Datant du XIIe siècle, elle présente une façade à pignon très linéaire, sans rosace et avec un portail surmonté d'un arc en plein cintre. Malgré sa simplicité, sa décoration témoigne de l'importance que ce petit bijou de Tarquinia a eue dans l'histoire.
La partie la plus intéressante de l'installation est certainement l'abside, où des éléments d'origine lombarde alternent avec une décoration d'empreinte pisane, évidente dans les magnifiques losanges moulés. Au-dessus de l'abside, un petit clocher à voile abritait une seule cloche.
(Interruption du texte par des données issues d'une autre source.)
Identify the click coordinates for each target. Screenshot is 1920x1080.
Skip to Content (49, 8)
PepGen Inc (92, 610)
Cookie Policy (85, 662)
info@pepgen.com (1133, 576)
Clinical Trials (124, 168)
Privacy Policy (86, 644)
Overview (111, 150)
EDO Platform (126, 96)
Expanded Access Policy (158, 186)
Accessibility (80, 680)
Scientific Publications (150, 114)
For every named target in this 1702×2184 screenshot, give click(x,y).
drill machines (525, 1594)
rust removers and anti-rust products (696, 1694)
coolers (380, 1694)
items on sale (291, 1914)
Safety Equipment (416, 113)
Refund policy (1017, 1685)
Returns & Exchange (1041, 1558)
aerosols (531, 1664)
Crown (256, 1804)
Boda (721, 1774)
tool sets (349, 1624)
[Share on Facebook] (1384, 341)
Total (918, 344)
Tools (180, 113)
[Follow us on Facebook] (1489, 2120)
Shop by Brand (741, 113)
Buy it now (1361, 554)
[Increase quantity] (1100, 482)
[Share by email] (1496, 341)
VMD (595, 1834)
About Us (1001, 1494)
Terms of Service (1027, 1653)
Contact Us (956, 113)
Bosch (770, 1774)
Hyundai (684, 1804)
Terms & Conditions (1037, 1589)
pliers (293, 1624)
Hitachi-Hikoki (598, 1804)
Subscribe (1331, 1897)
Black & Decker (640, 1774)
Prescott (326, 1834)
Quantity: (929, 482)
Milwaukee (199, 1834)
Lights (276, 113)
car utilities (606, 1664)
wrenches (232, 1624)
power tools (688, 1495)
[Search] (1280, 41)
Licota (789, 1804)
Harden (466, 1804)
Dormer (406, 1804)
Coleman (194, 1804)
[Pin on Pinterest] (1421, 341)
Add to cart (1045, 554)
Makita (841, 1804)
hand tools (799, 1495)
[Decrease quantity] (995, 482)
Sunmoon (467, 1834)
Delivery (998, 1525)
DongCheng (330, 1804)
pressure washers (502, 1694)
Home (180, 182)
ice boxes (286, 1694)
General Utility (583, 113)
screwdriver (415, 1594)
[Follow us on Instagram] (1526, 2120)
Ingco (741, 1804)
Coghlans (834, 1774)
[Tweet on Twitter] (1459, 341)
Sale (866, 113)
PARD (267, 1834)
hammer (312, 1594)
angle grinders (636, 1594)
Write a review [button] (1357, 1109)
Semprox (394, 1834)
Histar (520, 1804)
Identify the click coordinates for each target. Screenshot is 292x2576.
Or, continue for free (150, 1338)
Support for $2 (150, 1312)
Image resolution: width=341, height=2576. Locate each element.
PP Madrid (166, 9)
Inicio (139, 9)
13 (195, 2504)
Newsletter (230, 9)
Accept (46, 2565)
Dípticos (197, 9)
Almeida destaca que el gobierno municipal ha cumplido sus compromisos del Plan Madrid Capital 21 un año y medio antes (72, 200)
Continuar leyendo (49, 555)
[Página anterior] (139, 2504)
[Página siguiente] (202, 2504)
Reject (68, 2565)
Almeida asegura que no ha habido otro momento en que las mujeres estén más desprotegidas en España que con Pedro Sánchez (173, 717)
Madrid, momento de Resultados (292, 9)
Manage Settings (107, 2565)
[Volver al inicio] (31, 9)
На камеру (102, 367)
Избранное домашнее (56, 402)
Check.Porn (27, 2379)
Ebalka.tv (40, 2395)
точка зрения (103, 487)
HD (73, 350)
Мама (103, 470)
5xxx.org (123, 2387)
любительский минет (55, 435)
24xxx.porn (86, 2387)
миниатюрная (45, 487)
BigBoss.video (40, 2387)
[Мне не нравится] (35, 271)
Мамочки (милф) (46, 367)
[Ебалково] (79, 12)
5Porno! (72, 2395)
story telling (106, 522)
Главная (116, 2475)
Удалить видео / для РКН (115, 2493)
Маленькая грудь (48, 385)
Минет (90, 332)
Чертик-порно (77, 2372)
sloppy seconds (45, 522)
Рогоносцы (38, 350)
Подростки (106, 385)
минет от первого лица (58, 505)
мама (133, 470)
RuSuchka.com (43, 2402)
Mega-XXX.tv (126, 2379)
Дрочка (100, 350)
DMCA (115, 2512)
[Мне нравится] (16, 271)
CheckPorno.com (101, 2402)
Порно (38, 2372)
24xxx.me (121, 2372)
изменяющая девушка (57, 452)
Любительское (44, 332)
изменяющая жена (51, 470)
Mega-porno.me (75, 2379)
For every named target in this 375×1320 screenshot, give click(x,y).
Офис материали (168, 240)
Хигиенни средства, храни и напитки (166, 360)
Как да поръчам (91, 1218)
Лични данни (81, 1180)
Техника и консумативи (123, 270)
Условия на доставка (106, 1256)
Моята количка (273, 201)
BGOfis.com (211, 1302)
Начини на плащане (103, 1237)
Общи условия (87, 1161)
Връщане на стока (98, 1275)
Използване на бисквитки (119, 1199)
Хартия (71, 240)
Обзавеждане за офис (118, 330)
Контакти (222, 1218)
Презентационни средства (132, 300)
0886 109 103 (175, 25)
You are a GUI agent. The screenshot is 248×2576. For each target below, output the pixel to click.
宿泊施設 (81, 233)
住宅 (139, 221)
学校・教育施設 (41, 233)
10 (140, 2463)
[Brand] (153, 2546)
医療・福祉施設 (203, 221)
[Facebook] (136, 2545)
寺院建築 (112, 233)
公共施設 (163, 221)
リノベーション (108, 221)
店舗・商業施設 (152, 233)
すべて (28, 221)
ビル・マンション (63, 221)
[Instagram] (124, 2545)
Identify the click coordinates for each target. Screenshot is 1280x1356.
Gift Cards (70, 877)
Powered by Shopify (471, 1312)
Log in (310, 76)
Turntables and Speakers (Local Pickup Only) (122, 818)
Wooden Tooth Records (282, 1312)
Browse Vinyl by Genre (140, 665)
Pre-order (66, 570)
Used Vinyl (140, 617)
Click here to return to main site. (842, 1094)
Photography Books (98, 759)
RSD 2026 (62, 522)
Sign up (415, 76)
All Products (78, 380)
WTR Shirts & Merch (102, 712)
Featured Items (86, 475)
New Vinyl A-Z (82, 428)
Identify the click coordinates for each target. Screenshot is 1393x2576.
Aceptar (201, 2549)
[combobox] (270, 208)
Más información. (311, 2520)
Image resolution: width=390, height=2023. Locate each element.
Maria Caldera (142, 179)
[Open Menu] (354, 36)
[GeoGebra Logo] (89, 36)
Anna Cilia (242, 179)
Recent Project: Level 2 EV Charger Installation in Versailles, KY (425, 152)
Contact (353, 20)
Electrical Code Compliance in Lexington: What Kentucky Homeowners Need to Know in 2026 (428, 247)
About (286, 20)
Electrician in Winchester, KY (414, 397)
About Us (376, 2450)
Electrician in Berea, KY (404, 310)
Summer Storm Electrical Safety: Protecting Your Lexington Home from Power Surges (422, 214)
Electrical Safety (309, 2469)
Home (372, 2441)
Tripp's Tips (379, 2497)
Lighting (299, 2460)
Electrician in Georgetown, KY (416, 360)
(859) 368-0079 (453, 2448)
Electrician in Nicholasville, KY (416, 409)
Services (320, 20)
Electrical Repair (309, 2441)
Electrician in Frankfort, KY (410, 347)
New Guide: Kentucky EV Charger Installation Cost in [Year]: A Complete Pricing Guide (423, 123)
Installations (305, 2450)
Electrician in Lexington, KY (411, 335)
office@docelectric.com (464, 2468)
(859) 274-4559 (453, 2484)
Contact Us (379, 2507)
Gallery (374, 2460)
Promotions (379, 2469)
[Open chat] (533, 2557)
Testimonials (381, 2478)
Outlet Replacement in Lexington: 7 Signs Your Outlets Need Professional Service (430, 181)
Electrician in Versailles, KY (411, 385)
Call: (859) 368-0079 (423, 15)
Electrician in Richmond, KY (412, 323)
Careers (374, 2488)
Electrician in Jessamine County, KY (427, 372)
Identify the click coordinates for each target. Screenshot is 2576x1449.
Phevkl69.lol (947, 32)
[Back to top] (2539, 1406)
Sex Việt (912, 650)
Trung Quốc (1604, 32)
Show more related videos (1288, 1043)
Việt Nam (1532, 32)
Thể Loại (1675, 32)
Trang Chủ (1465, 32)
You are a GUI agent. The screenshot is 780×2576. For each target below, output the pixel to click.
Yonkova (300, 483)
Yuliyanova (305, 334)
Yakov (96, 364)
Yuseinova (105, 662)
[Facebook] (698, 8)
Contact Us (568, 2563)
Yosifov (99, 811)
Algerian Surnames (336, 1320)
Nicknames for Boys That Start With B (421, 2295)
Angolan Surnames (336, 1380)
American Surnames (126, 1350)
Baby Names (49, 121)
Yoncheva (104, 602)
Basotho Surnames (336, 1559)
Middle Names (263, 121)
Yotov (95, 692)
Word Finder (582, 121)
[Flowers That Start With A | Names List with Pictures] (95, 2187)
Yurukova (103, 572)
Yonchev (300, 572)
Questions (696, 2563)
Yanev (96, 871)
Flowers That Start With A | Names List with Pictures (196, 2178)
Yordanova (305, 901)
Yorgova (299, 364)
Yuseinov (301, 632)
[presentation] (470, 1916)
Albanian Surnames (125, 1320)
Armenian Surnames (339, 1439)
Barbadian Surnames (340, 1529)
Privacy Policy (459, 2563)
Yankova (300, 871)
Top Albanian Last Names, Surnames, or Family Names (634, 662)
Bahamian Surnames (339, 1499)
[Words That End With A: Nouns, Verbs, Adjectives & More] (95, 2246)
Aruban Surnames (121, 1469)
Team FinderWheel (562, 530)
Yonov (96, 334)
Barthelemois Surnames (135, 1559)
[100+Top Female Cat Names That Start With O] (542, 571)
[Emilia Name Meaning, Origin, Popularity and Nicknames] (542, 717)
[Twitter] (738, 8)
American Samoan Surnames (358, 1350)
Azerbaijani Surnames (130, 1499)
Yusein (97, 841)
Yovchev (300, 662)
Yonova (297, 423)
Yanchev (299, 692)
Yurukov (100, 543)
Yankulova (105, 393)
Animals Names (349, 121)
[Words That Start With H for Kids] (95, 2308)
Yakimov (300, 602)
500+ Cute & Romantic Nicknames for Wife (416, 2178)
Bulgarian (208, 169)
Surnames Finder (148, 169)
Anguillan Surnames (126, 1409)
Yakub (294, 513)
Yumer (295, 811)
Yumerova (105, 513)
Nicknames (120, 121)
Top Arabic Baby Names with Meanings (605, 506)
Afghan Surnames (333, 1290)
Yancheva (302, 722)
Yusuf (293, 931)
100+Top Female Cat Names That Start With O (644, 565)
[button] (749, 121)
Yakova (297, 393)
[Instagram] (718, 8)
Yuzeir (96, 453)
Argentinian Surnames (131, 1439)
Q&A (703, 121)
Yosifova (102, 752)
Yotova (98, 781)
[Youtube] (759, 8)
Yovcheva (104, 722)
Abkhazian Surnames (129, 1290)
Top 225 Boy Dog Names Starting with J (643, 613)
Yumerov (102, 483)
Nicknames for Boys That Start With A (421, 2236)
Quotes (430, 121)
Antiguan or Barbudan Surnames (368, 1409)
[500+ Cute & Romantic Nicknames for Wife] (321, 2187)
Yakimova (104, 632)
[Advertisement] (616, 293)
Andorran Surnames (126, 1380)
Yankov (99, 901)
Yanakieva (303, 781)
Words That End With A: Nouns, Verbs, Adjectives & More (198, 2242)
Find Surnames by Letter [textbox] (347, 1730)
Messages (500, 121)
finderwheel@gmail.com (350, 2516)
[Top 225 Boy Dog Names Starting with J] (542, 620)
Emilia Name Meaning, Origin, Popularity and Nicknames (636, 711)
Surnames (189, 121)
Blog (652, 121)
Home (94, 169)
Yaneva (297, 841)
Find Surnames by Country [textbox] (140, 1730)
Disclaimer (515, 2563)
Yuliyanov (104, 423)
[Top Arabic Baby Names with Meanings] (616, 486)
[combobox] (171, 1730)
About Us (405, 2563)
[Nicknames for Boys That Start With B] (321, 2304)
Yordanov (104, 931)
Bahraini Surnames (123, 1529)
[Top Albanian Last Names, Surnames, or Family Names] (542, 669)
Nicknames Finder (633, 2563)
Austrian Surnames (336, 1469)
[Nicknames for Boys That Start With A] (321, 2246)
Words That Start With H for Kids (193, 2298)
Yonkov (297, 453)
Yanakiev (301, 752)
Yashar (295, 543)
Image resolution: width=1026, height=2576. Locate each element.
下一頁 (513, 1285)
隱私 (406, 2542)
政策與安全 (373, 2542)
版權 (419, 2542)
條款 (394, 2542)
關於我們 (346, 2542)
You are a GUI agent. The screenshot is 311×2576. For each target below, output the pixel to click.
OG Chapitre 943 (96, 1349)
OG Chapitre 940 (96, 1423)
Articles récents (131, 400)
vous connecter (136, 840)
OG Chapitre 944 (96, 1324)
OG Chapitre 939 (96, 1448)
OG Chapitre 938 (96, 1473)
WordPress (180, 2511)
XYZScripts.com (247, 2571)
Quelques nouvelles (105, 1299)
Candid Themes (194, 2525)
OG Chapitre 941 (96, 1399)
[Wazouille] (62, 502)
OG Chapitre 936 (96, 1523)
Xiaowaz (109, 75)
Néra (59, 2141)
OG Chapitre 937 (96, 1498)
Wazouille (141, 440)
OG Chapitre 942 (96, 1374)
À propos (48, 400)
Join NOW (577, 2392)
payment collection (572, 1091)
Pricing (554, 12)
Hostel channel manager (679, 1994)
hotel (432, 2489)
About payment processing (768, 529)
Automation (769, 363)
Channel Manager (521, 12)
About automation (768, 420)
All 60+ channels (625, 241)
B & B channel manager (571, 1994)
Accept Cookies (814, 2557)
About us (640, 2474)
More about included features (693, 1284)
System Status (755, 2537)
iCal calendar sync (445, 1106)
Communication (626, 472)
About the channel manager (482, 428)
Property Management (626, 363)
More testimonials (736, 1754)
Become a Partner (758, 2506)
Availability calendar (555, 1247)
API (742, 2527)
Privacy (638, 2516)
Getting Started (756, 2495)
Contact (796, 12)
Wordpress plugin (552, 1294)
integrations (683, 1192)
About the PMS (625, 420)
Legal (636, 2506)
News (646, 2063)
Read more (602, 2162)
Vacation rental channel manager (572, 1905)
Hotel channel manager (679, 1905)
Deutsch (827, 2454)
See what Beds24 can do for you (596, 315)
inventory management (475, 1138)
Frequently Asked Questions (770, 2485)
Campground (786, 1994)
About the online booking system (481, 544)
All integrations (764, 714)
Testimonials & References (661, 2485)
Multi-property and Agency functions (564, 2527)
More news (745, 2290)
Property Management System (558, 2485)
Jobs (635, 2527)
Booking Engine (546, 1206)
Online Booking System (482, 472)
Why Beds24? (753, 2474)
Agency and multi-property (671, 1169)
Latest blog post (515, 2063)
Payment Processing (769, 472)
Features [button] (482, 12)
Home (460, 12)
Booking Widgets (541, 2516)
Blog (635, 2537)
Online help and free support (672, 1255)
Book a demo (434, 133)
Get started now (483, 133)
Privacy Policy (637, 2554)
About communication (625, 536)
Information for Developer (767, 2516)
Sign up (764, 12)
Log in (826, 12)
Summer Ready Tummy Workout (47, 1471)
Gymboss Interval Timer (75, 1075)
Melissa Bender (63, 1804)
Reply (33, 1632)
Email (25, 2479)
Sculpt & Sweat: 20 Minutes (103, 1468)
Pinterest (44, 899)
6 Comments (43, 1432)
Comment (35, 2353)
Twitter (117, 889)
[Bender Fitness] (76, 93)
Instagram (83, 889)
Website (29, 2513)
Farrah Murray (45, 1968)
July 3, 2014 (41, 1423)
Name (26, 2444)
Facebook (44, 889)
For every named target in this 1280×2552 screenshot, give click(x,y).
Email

Divers témoignages rappellent qu'après son abandon au XVIIe siècle par le clergé, cette petite église a été entretenue grâce à la contribution des citoyens, qui ont souvent également assuré les travaux de restauration. Cette immense dévotion pour un édifice sacré de si petite taille et longtemps oublié est frappante.
Cela vaut la peine de prendre le temps d'entrer et d'admirer un véritable chef-d'œuvre : la fresque représentant le « Sauveur sur le trône parmi les anges » (datant de la fin du XVe siècle) de la cuvette de l'abside est peut-être l'explication de tant de dévotion de la part du peuple de l'ancienne ville de Corneto.
Le mur de droite révèle également ce qui reste d'un cycle de fresques datant de la fin du XIVe siècle où l'image de la Vierge est encore reconnaissable. Ces témoignages picturaux encore peu connus et non perceptibles de l'extérieur révèlent la grande ferveur que la ville de Tarquinia a connue entre le Moyen Âge et la Renaissance. Une ferveur qui trouve magistralement ses racines dans le monde étrusque, comme l'indique l'utilisation du nenfro, tuf volcanique, pour les consoles qui soutiennent l'arc en façade.